**YOUR TASK**
Write the next part of the article below on Russian television coverage of the U.S. attack in Syria, starting after its final sentence.

**SELECTED TEXT**

Dmitry Kiselyov, Russia’s most senior news presenter, characterized Trump as a “tabula rasa,” without any experience in international politics who was now using America’s vast military potential to create a very dangerous situation. On his News of the Week program on Sunday evening, Kiselyov featured war correspondent Yevgeny Poddubny reporting again from the Shayrat air base and explaining how it was once again operational.
Poddubny also showed off the piles of canisters at the base which appeared in previous telecasts from the air field and were claimed by some Western media to represent the chemical warfare munitions stored there by the Assad regime. He carefully explained that these containers are standard issue and are used to load all kinds of munitions onto fixed wing aircraft and helicopters, so that they have no relation whatsoever to chemical weapons which were nowhere to be seen at the base.
Kiselyov detailed at length the about-face of U.S. foreign policy on Syrian “regime change” and the reversal on efforts to join with Russia to fight terrorism. Now, objectively, the United States was fighting on the side of the terrorists. All of this meant that Trump would fail as a “deal maker” with Russia, that it was improbable he could patch things up with Russia.
Kiselyov called the U.S. President’s action “impulsive” and unsupported by facts. It was done in the context of U.S. domestic political warfare. Trump’s entourage was changing, with strategic political adviser Steve Bannon being shunted to one side and Trump’s son-in-law Jared Kushner rising in prominence.
Kiselyov reserved special scorn for U.S. Ambassador to the United Nations Nicki Haley. He pulled up on screen both her accusations against Assad and the riposte from Russia’s Deputy Ambassador to the U.N. Vladimir Safronkov that the United States was afraid of an independent investigation into the chemical incident in Idlib because it would not support their narrative.
Kiselyov concluded his reportage on the U.S. attack with harsh words, condemning what he called a prima facie case of U.S. aggression. It was not a reaction to any concrete event but was taken “due to the total failure of Donald Trump’s policies at home.”
But he said Russia would react with reason and caution: “It is clear no one intends to declare war on the U.S. But we cannot let this whole affair pass without practical response.”
Specifically, he called for the U.N. Organization for the Prohibition of Chemical Weapons to investigate the situation in Syria. They are the people who oversaw the removal and destruction of Assad’s chemical arsenal and production facilities, for which they won a Nobel Prize for Peace. Now they should be put back to work, he said.
Finally, Kiselyov ran a short interview with Yevgeny Satanovsky that summed up nicely the thinking of his peers: “All U.S. foreign policy actions are based on domestic political considerations. That is why they are so idiotic.”

**RECORDED DATA**
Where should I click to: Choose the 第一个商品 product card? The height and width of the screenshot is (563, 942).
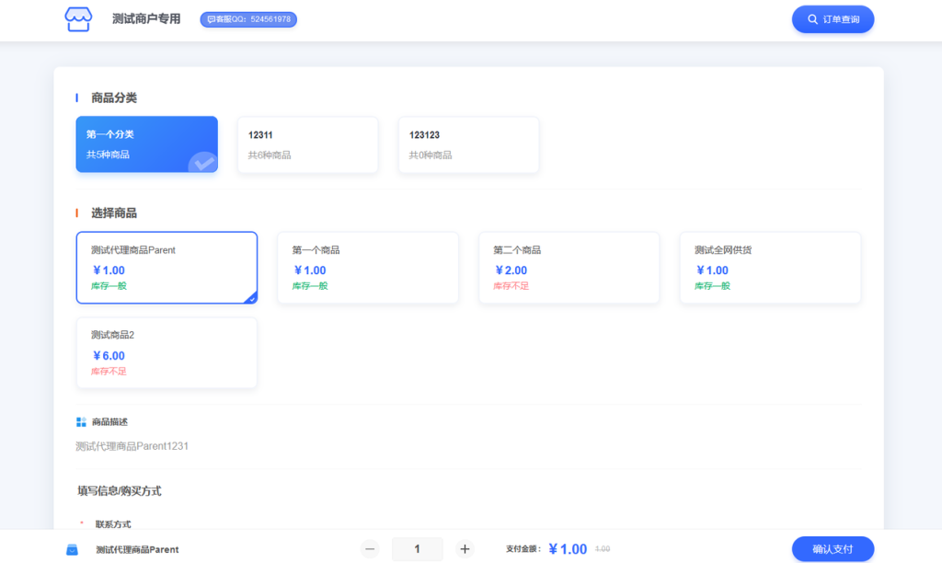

**RESULT FOR THIS EXERCISE**
The discussion of Trump’s missile strike continued on the Sunday Evening show of Vladimir Solovyov. After pointing to rumors of U.S. plans to destroy the North Korean regime with a similar attack, the host kicked off the discussion with a neat summary for his panel of how the U.S. is approaching world governance today: “The U.S. by itself decides which countries can exist, which cannot; which leaders will rule and who must be liquidated. The U.N. Security Council is not needed. The U.S. decides on its own what to do.”
A Cornered Trump
Alexei Pushkov, who was until September 2016 the chairman of the Duma Committee on Foreign Relations and is now chairman of the upper chamber’s Committee on Information, delivered a programmatic statement to explain what he believed happened:
“Trump is operating in a specific set of circumstances. The harder it is for the U.S. to manage the world, the more it tends to throw international rules to the wind. Trump has little opportunity to escape from the existing policies.
“The key question [regarding the chemical gas event at Idlib]: why would Assad use chemical weapons against this small town? He is winning the war. No one in the West has asked this question. Whose interests were served by this chemical event? It is good for American hawks, for [Sen. John] McCain, for the neighboring states which want to overthrow Assad. But it holds no advantages for Assad.
“We have not long ago heard [former National Security Adviser] Susan Rice and [former Secretary of State] John Kerry say that all of Assad’s chemical weapons were destroyed. So where did Assad get these bombs?
“Per The New York Post, Tillerson is coming to Moscow to deliver an ultimatum on removal of Assad. If he comes here with an ultimatum, then the talks will head into a dead end. The experience of the last three years shows that the language of ultimatum does not work with Russia.”
The microphone was then turned over to Yevgeny Satanovsky, a leading expert on the Near East who was more specific in his recommendations on what Russia must do now:
–Clean up the province of Idlib, or at least the city of Idlib, driving out the Al Qaeda fighters who are now installed there so that an independent investigation can begin into what happened leading to the poison gas deaths.
–Since the U.S. clearly wants to take the Assad government’s sole remaining enclave in Eastern Syria at Dar Ezzor and turn it over to the terrorists, Russia must do its best now to break the blockade there.
–Tillerson must be approached very carefully. See whether he has come to negotiate or just to conclude with a press conference at which he tells the media that Russia is hopeless, that the U.S. cannot work with Moscow, and that the U.S. will now deal with North Korea and everywhere else on its own.
Among the other panelists on the Sunday Evening show, retired Lt. General Yevgeny Buzhinsky dealt with the question of the forewarning which the Russians received from the United States before the missile launch, saying:
“Trump is sitting on two stools. This is very sad. Yes, the U.S. gave us one and a half hours, maybe two hours of advance warning of the attack. But how?
“There are several lines of communication between us. There is a Chief of General Staff to Chief of General Staff line, which is very fast. This was not used. Instead they used a line of communications set up by the 2015 Deconfliction Memorandum of Understanding, at the regional level, between Americans in Jordan and Russians in Syria.
“The message on the impending attack was sent to the U.S. command in Jordan in the middle of the night and the duty officer was in no rush to forward it to his Russian counterpart in Syria. The duty officer there sent it to Moscow, to the Ministry of Defense, which also did not rush to respond or to pass the message to the Syrians. Net result: the two hours was barely enough for the Russians to take necessary precautionary measures. The Russian Ministry was furious.”
No doubt this explains why the first Russian reaction to the whole affair was to suspend the Deconfliction Memorandum.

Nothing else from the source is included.